▸ **Provided material**
++++++++
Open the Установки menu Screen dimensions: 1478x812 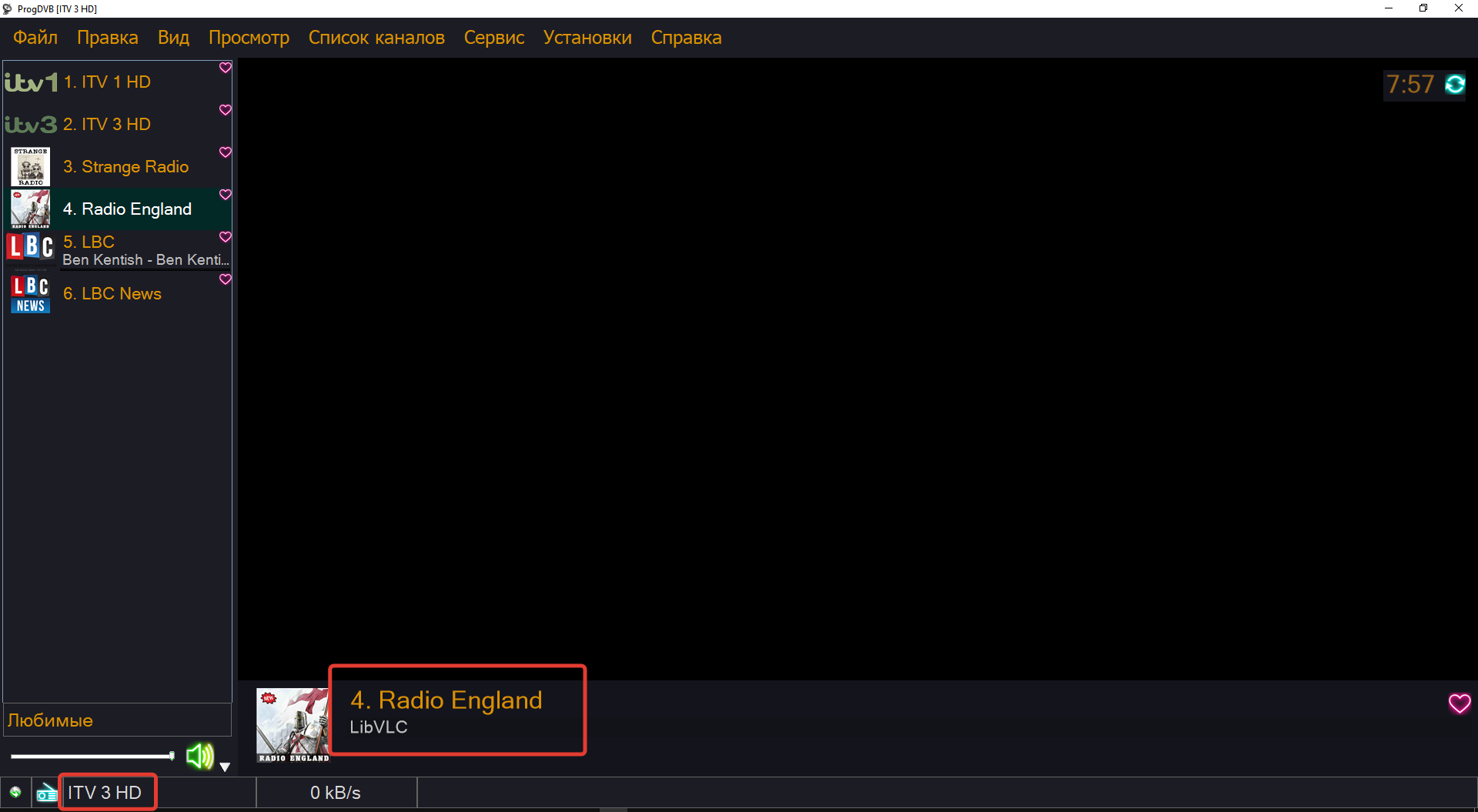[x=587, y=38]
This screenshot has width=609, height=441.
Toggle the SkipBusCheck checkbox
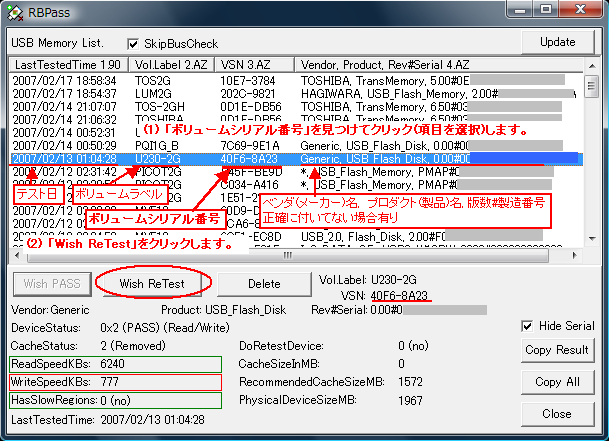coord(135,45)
++++++++
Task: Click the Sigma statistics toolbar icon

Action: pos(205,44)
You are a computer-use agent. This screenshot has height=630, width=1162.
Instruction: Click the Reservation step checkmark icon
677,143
++++++++
▸ **To do**
For every line in the listing above that mentions the word "height", make a copy.

▸ **Your solution**
This screenshot has width=609, height=441.
You are a computer-use agent. This screenshot has height=630, width=1162.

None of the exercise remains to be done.